Temperature (°C)	θ2 (°)
30	0
35	11
40	28
45	45
50	66

. With the correspondence, the simulated results at the corresponding temperature are obtained. The comparison between the simulated results and the measured results when the temperature step is 5 °C is shown in Figure 11. It can be seen from Figure 11a,b that in both the simulation and the measurement results, when the temperature rises, the resonant frequency of the sensing antenna shifts upward and vice versa. Moreover, the temperature and the resonant frequency show an approximately linear relationship with the temperature from 30 °C to 50 °C in the simulation results and the measurement results.

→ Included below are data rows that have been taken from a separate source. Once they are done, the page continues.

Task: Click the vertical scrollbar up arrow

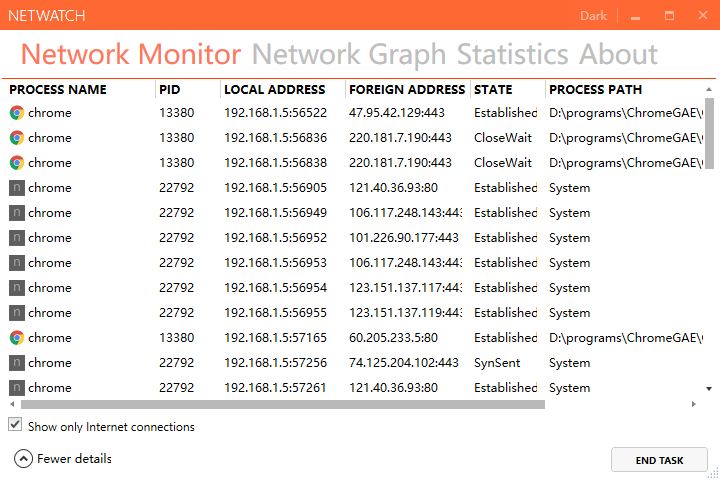Action: (x=709, y=89)
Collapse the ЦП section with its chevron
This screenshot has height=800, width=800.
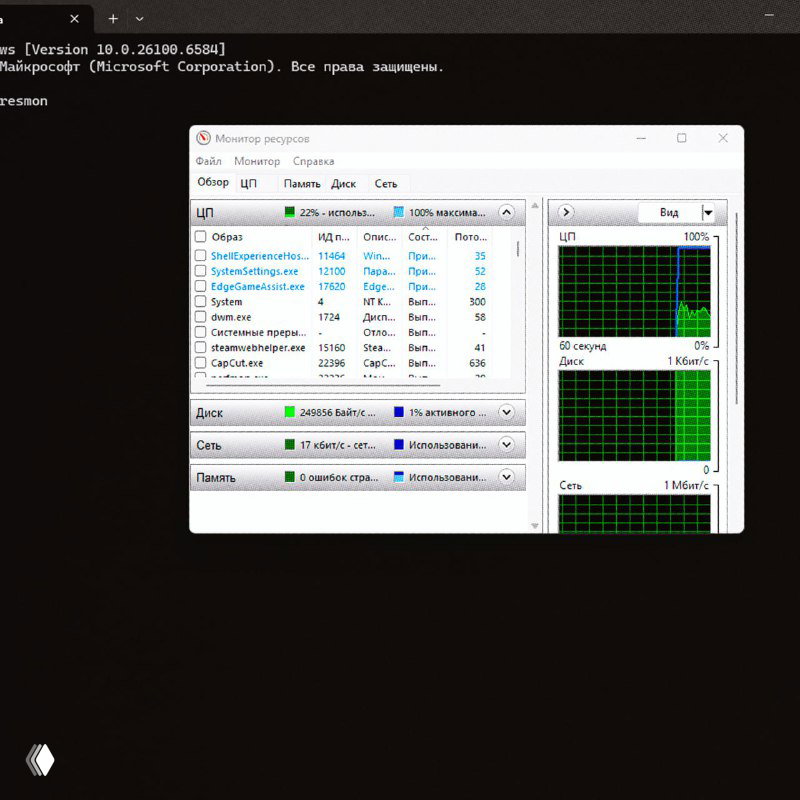507,213
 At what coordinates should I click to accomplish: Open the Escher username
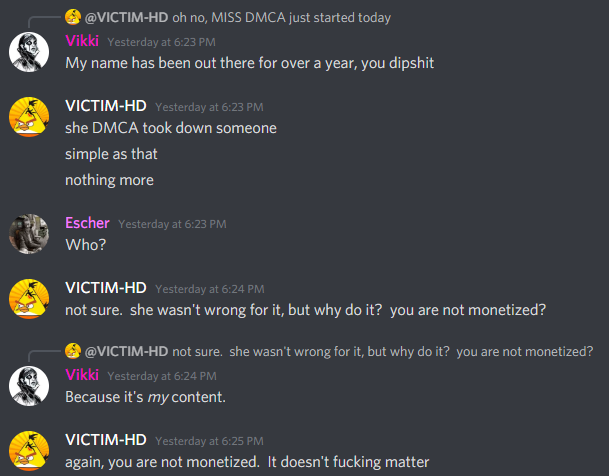87,223
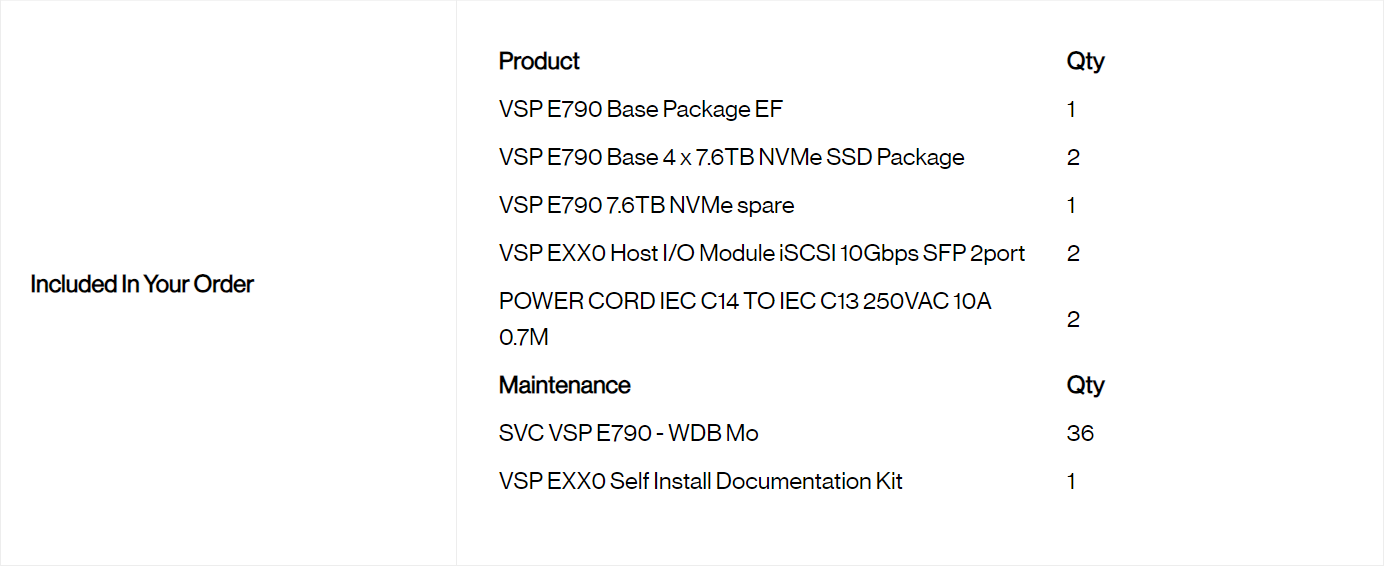Click the '0.7M' power cord length text
The image size is (1386, 568).
click(524, 337)
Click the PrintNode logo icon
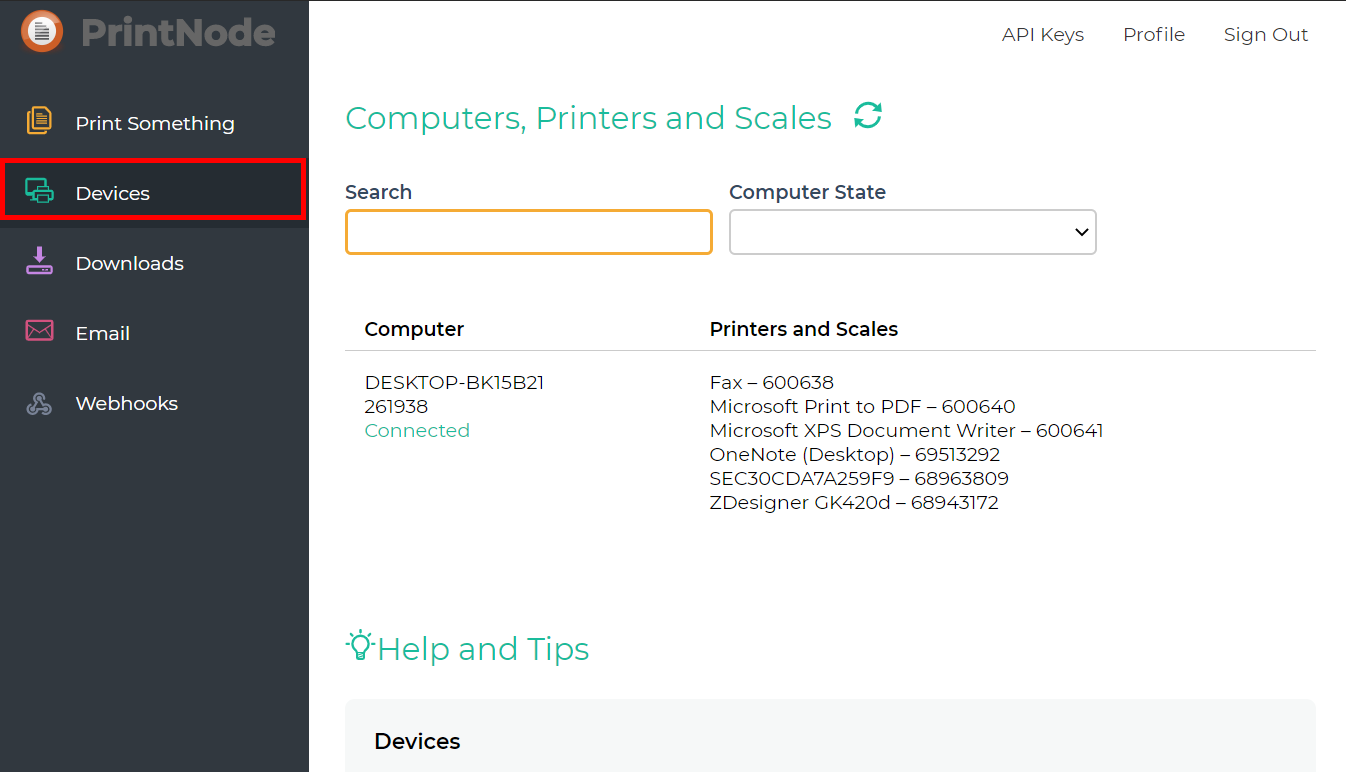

There are two major discrepancies between the simulation and the measurement results, namely, the resonant frequency shift and the difference of read range. The measurement resonant frequency slightly shifts downward (0.9%) compared with the simulation results, which results from the fabrication error.

The measured read range at each temperature is about 6 m shorter than the simulated ones, which is due to the imperfect metal contact between the two layers. The loss due to the imperfect metal contact can be modeled by a pair of cascaded resistors between the two layers. Figure 11c shows the read range when the cascaded resistor varies from 0 ohm to 1.2 ohm at 45 °C. When the resistor value is set to 0.8 ohm, the read range at 910 MHz is approximately equal to the measured one. Figure 11d gives the simulated read range when a pair of 0.8 ohm resistors are in series connection with the two metal layers. The measured read range agrees well with the simulated read range.

5. Conclusions

In this paper, a high-sensitivity passive sensing antenna with a bimetal strip coil is presented for wireless temperature monitoring. The design utilizes the temperature-dependent deformation characteristic of the bimetal strip to drive the lower feeding part of the dipole rotate, thus changing the resonant frequency. A prototype is designed, fabricated and measured, and the measurement results show that the sensitivity of the proposed antenna is more than 4.00 MHz/°C, which is the highest among the passive temperature-sensing antennas. An approximately linear relationship between the temperature and the resonant frequency is achieved, and the read range is more than 4 m. The proposed sensor is a good candidate for large-scale wireless temperature-sensing networks such as temperature monitoring in greenhouses and livestock farms. Besides, it is noteworthy that the sensing temperature range of the antenna can be enhanced by adopting an appropriate bimetal strip coil and optimizing the dipole antenna parameters.

The imperfect metal contact between the two layers results in a large amount of power loss, which limits the read range and broadens the realized gain bandwidth. If the two parts of the antenna can operate without the requirement of mutual contact, the performance of the sensing antenna would be further improved.